Diagrams & Visual Aids¶
Sleep-based test timeline¶
Test goroutine: go w.Run() | sleep(100ms) ... | w.Submit | sleep(100ms) ... | assert
Worker goroutine: start ... | run ... | ... | running ... | (maybe done?)
Wall time: 0ms 100ms ? 200ms ?
The "?" marks the unknowns. The assertion fires at 200 ms regardless of whether the worker has finished.
Signal-based test timeline¶
Test goroutine: go w.Run() | w.Submit | | <-done | assert
Worker goroutine: start | accept | run end | (done) | (exited)

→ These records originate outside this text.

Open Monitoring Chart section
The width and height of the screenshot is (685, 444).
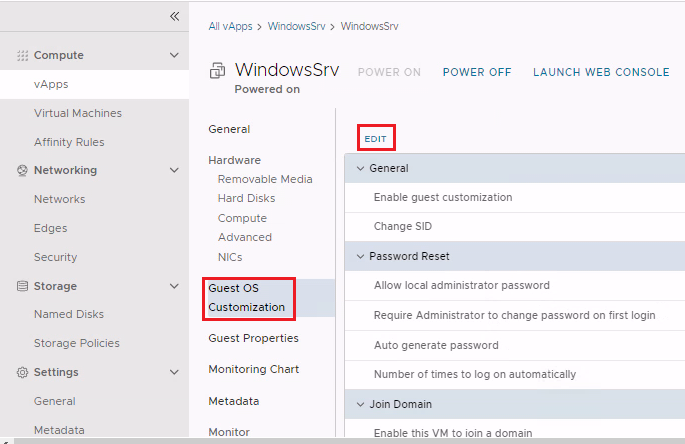(253, 370)
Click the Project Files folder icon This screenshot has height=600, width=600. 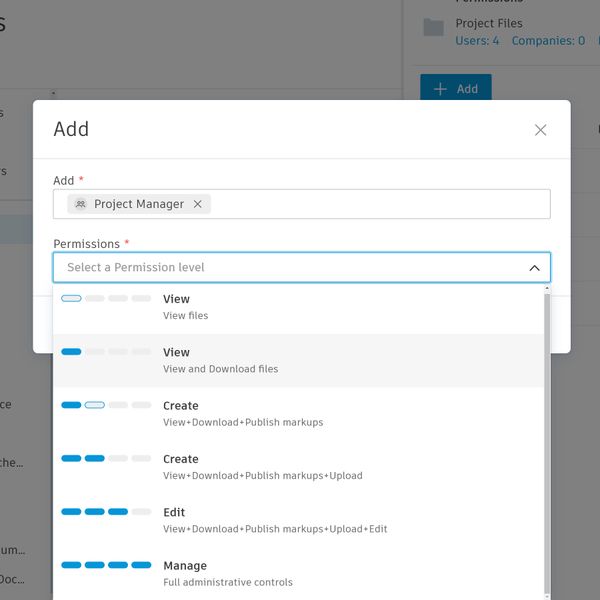pos(433,28)
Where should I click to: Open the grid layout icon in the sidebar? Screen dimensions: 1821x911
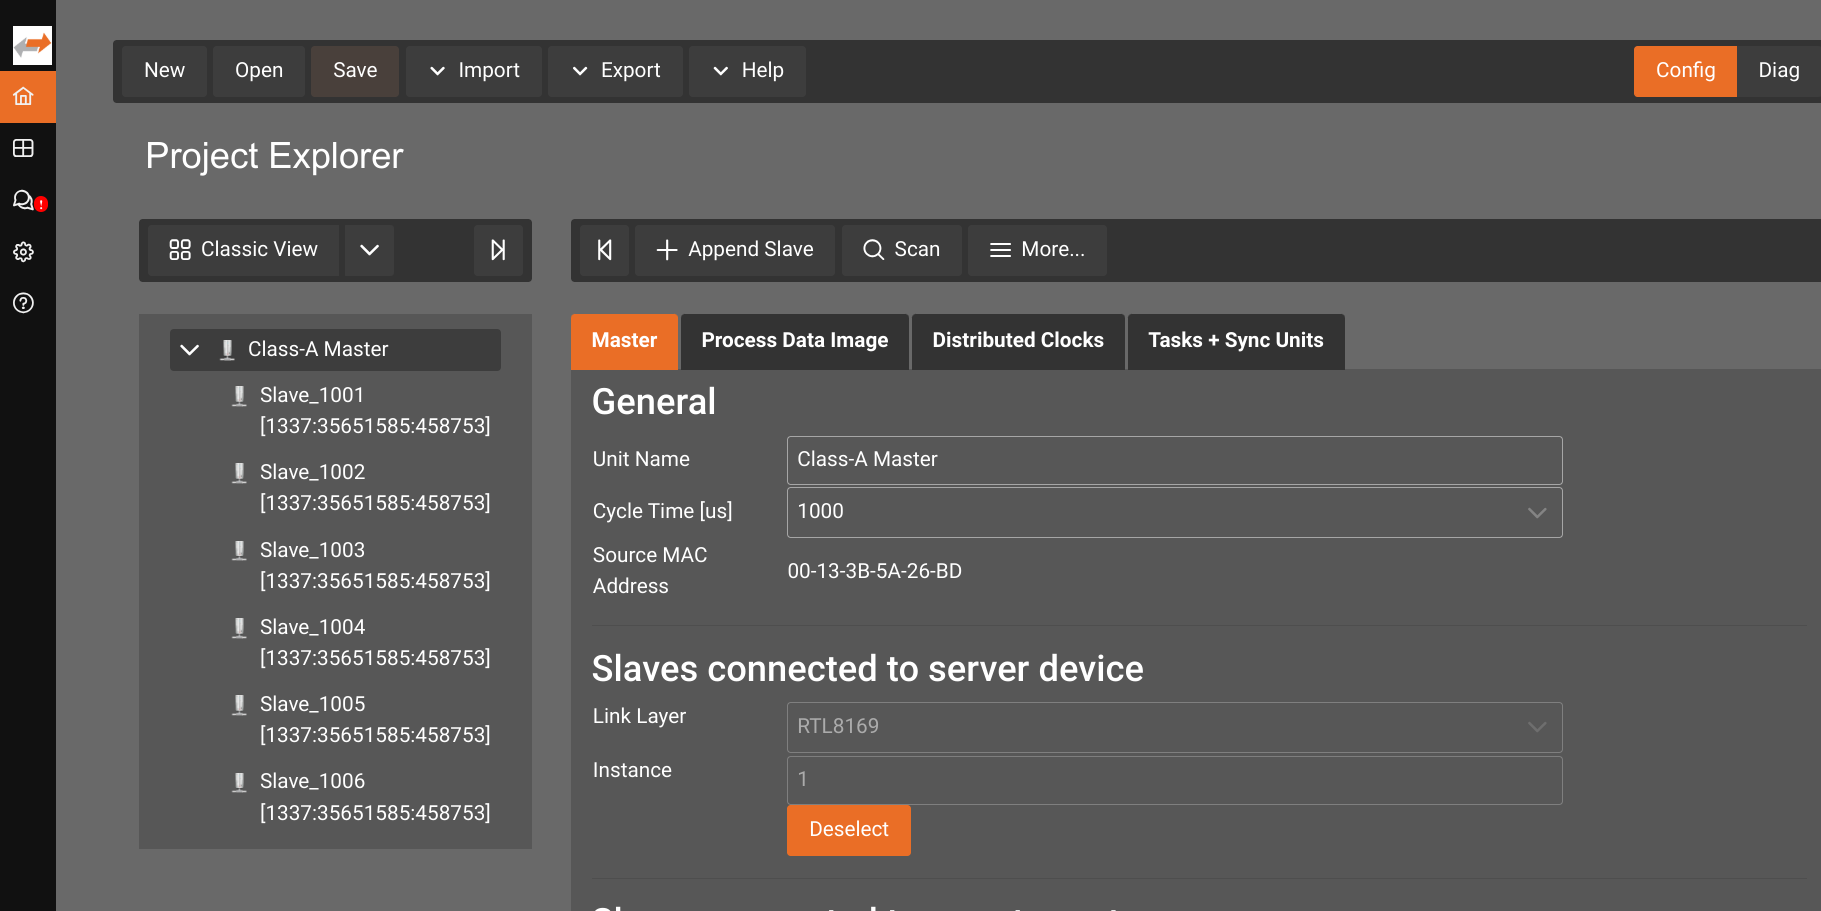point(24,149)
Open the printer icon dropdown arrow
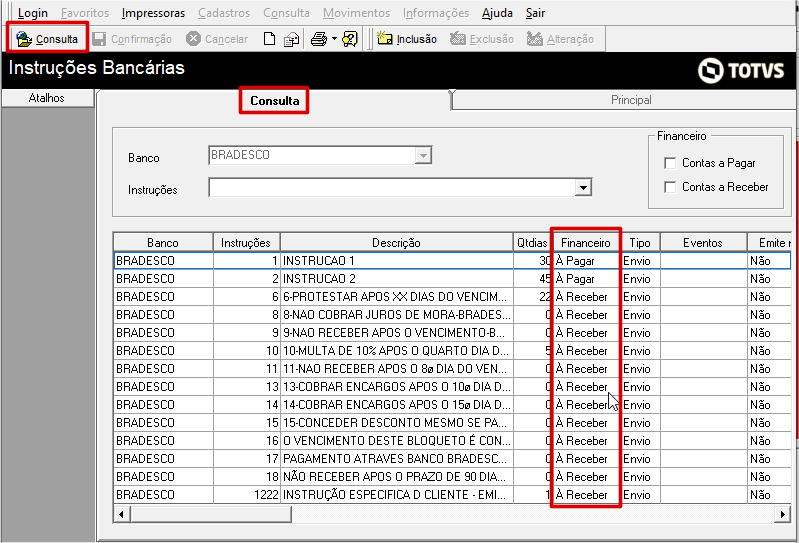The height and width of the screenshot is (543, 799). coord(334,39)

Wall time: 0ms <1ms <1ms <1ms <1ms
The barrier <-done waits for the actual event. Total wall time: microseconds. Result: deterministic.
Decision flow¶
need to wait for something in a test?
│
├── waiting for goroutine to finish?
│ ├── one goroutine? → close(done) + <-done
│ ├── N goroutines? → sync.WaitGroup
│ └── N with errors? → errgroup.Group
│
├── waiting for cancellation?
│ └── context.WithCancel + <-ctx.Done
│
├── waiting for time to pass?
│ ├── code uses Clock? → fake clock + Advance
│ └── code uses time.*? → testing/synctest
│
└── nothing else works? → bounded waitFor polling helper
NEVER:
time.Sleep(d) followed by an assertion.